SUSPIRIA (2018)

Dans cette relecture surprenante du classique de Dario Argento, la danse devient un rituel diabolique

SUSPIRIA

 

2018 – ITALIE / USA

 

Réalisé par Luca Guadagnino

 

Avec Dakota Johnson, Tilda Swinton, Mia Goth, Angela Winkler, Ingrid Caven, Elena Fokina, Sylvie Testud, Renée Soutendijk, Christine Leboutte, Malgosia Bela

 

THEMA SORCELLERIE ET MAGIE I SAGA LES TROIS MÈRES

Pour Luca Guadagnino, le Suspiria de Dario Argento est un des films italiens les plus importants de tous les temps, une œuvre aussi majeure que le 8 1/2 de Fellini. Désireux de lui rendre hommage, il pense à un remake dès 2007, date de la création de sa compagnie de production First Sun. Conscient que son propre nom ne suffirait pas à rassurer d’éventuels investisseurs, il propose le projet à David Gordon Green, alors auréolé du succès de sa comédie policière Délire express avec Seth Rogen. Mais le financement tarde à se trouver, et Gordon Green part finalement tourner Votre majesté avec Natalie Portman et James Franco. Entre-temps, Guadagnino attire l’attention avec A Bigger Splash, une version italienne de La Piscine, et parvient enfin à concrétiser son Suspiria. Ironiquement, David Gordon Green réalisera la même année une autre relecture d’un classique de l’horreur des années 70 : Halloween. Le cinéaste italien et son scénariste David Kajganich décident de situer l’action du Suspiria de 2018 dans le Berlin de 1977, année de la réalisation du film original d’Argento. Si la trame reste la même, son traitement prend une tournure très différente et le récit se déploie dans des ramifications inattendues, d’où une durée de deux heures et demie de métrage – soit une heure de plus que le premier Suspiria. Tilda Swinton et Dakota Johnson, les deux actrices principales de A Bigger Splash, tiennent la vedette, tandis que la bande originale est confiée à Tom Yorke, chanteur du groupe Radiohead.

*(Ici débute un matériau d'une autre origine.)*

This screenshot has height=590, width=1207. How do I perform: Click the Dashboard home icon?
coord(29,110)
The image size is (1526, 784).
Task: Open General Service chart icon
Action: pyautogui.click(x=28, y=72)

Divisé en actes qui s’inscrivent à l’écran comme autant de chapitres d’une tragédie classique, le scénario inscrit étroitement ses péripéties dans un contexte historique réel, notamment le détournement du vol de la Lufthansa par quatre terroristes se réclamant du front populaire de libération de la Palestine et le climat de paranoïa qui se répand dans l’Allemagne de 1977. C’est dans ce cadre réel, rappelé régulièrement par les graffitis inscrits sur un mur en face de l’école de danse Markos, que se déroule Suspiria. La jeune danseuse américaine Susie Bannion (Dakota Johnson), fuyant un passé tourmenté et une étouffante famille Amish, déménage à Berlin pour intégrer cette prestigieuse compagnie de danse, dirigée par une poignée de femmes mûres au comportement souvent insolite. Figure emblématique de l’école Markos, Madame Blanc (Tilda Swinton) mène les cours avec autorité et permet à Susie de progresser très vite. La jeune fille se lie d’amitié avec l’une des autres danseuses, Sara (Mia Goth), qui commence à émettre des doutes sur la directrice de l’institut après une série de meurtres brutaux. A ce récit vient se greffer en parallèle celui d’un vieux psychiatre (qu’incarne aussi Tilda Swinton sous une épaisse couche de maquillage !) enquêtant sur les dessous de l’école et blessé par la disparition de sa femme Anke (qui apparaît furtivement sous les traits de Jessica Harper, l’héroïne du Suspiria original). Lorsque Sara explique au vieil homme que cette école est une famille, il rétorque sans sourciller : « L’amour et la manipulation partagent souvent le même toit et couchent souvent ensemble ».

Danse avec les fous

Il faut reconnaître à Luca Guadagnino le mérite d’éviter de copier/coller le film original, ou pire de tenter de le moderniser en se calant sur les canons édulcorés du cinéma d’horreur pour adolescents des années 2010. Sa vision est radicale, âpre, sans concession, à l’image de ce premier meurtre qui ne cherche jamais à rivaliser avec la fulgurance horrifico-poétique de Dario Argento pour susciter des frissons plus viscéraux. D’où une chorégraphie terrifiante où la victime se contorsionne horriblement dans une salle de danse jusqu’à ce que son corps déformé ne soit plus que douleur. Très à son aise dans la construction d’un climat d’angoisse croissant et dans la conception de scènes de cauchemars surréalistes dignes d’un Luis Buñuel qui aurait tourné en 4K couleurs, Guadagnino veut visiblement retrouver la folle liberté créatrice dont bénéficiait Argento quarante ans plus tôt. Mais cette quête d’émancipation n’est pas sans revers. Les effets de style un peu outranciers du réalisateur frôlent bien souvent le maniérisme agaçant, jusqu’à un climax en forme d’orgie érotico-musico-gore sans queue ni tête qui ressemble presque à une version du final des Sorcières de Zugarramurdi qui aurait évacué tout trait d’humour. L’un des défauts majeurs de ce Suspiria est finalement d’avoir voulu intellectualiser une œuvre que Dario Argento n’a jamais voulu cérébrale mais au contraire primaire et sensitive. Trop conscient de la portée artistique et conceptuelle de sa vision, Guadagnino semble avoir oublié l’essence de son modèle, un conte de fées horrifique qui tirait toute sa force d’une approche purement instinctive.